A devastating bout of depression was part of the impetus for starting the Demand Inclusion Collective, Ascencio told me. As the daughter of refugees who fled a civil war in El Salvador that claimed the lives of family members, Ascencio says that she suffers from intergenerational trauma that made law school, gruelling by itself, overwhelming. She put her studies on hiatus to get help and often wanted to quit once back at school. She formed the Demand Inclusion Collective partly to pressure benchers into keeping policies promoting equality, diversity, inclusion, and accessibility. "If we're not actually mobilizing for folks like me who almost fell into the cracks and never came out, that's going to be an issue," she said.
Another cohort that Demand Inclusion sees itself as championing consists of lawyers and paralegals of colour whose careers bang up against barriers due to the alleged systemic racism within the legal profession. Demand Inclusion defines systemic racism as "the concept that institutions were created with inherent biases that provide advantages" to white people while disadvantaging others. SOP supporters tend to characterize it as insidious, primarily operating through prejudicial beliefs that people aren't even aware they hold, but which manifest as degrading "micro-aggressions" or, even worse, as decisions to, for example, not hire someone from a foreign culture because they don't seem like they would "fit in" at a workplace. The LSO report about systemic racism also says that "racialized licensees" don't have as much access to professional networks, mentors, or role models as white licensees, especially when it comes to ones who share their ethnocultural background. This isolates legal professionals of colour, depriving them of the advice and connections of their white colleagues, the report states.
SOP supporters also referred me to a Toronto Star article about court officials and lawyers assuming that lawyers of colour at court were translators or even the accused in a criminal trial. One SOP supporter who was mistaken for an interpreter, Caryma Sa'd, considers such incidents to be examples of systemic racism in that they reflect a widespread, unconscious view that only white men are lawyers.

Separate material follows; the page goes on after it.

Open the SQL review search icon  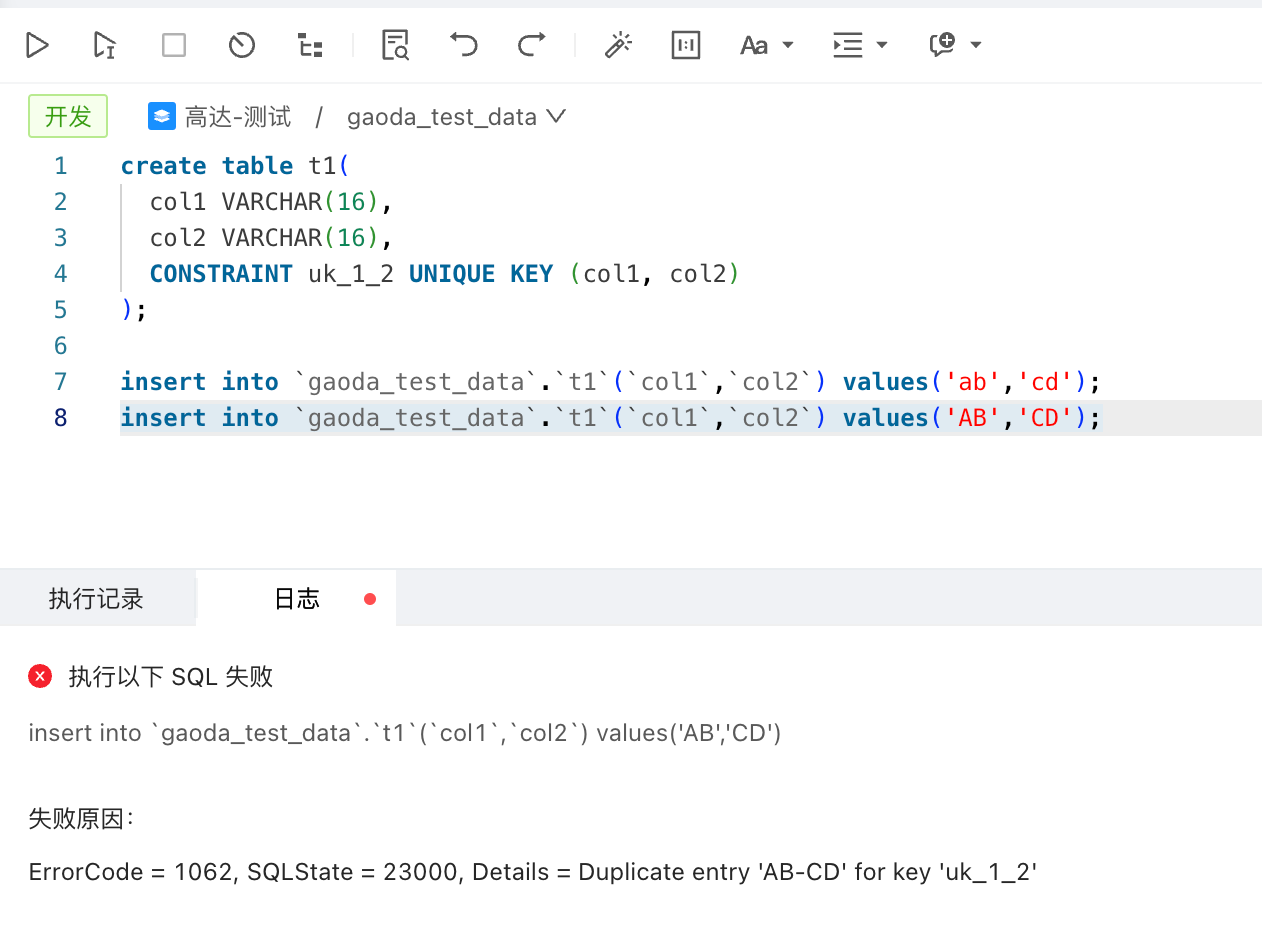(x=394, y=45)

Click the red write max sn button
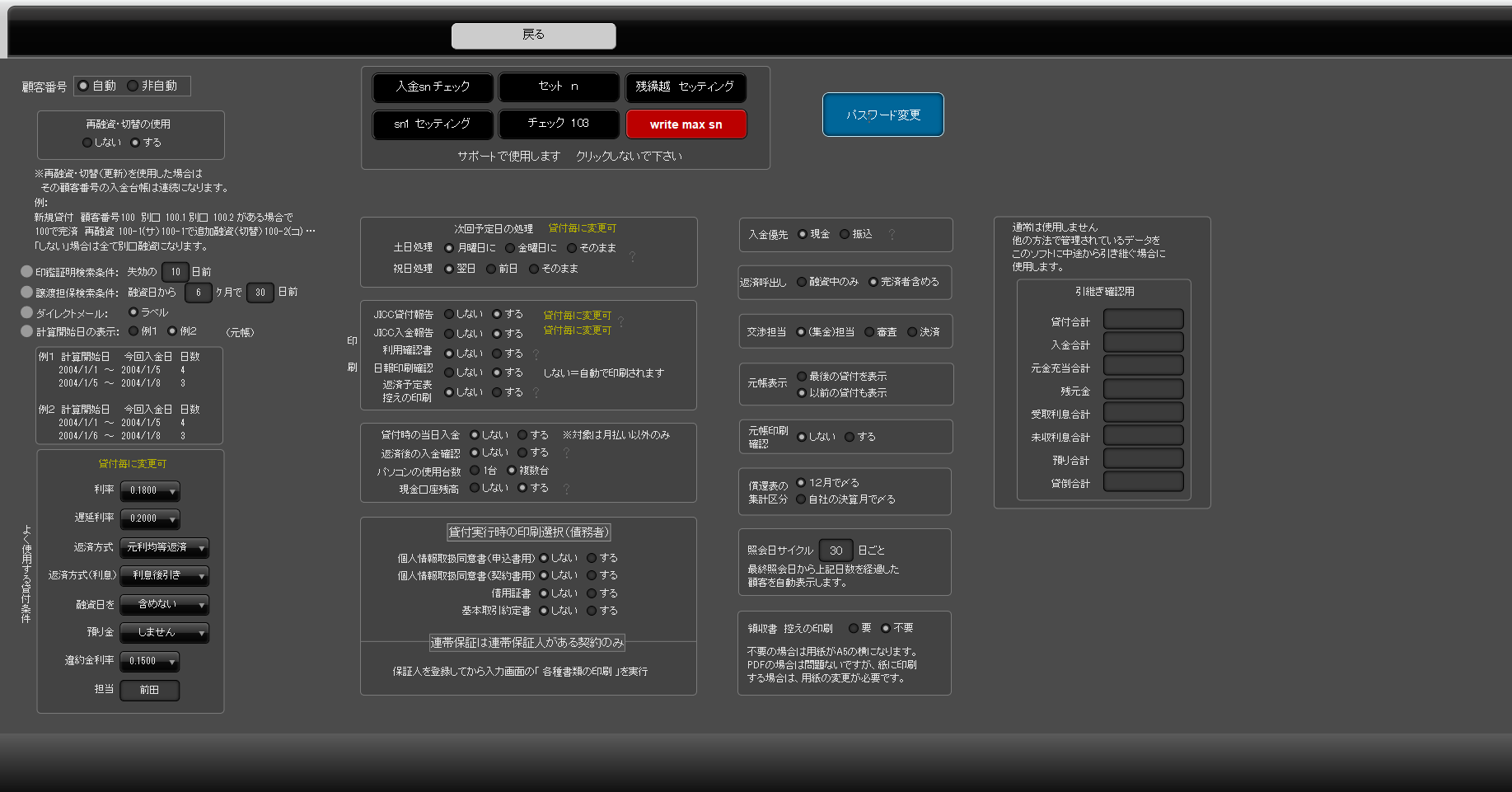pyautogui.click(x=686, y=124)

On The Agenda, an Indigenous lawyer, Katherine Hensel, said that other lawyers have "suggest[ed] I am a token, that I'm not a competent litigator" and openly "denigrat[ed] my clients' engagement with their culture" and "insistence to live as Indigenous peoples within their own territories."
There was a general consensus among SOP supporters whom I interviewed that the SOP was the "bare minimum," but they also agreed that it isn't ineffective, albeit for different reasons.
Ascencio views writing the SOP as an exercise in self-reflection meant to make licensees more aware of their privilege so they can avoid unwittingly perpetuating the systemic forms of oppression that they benefit from. I asked her if requiring licensees to engage in this sort of self-reflection amounted to "forcing people to view society from a certain political perspective," through an "anti-oppression lens." I was referring to a political outlook that sees society as structured by systemic power imbalances between the privileged and the oppressed.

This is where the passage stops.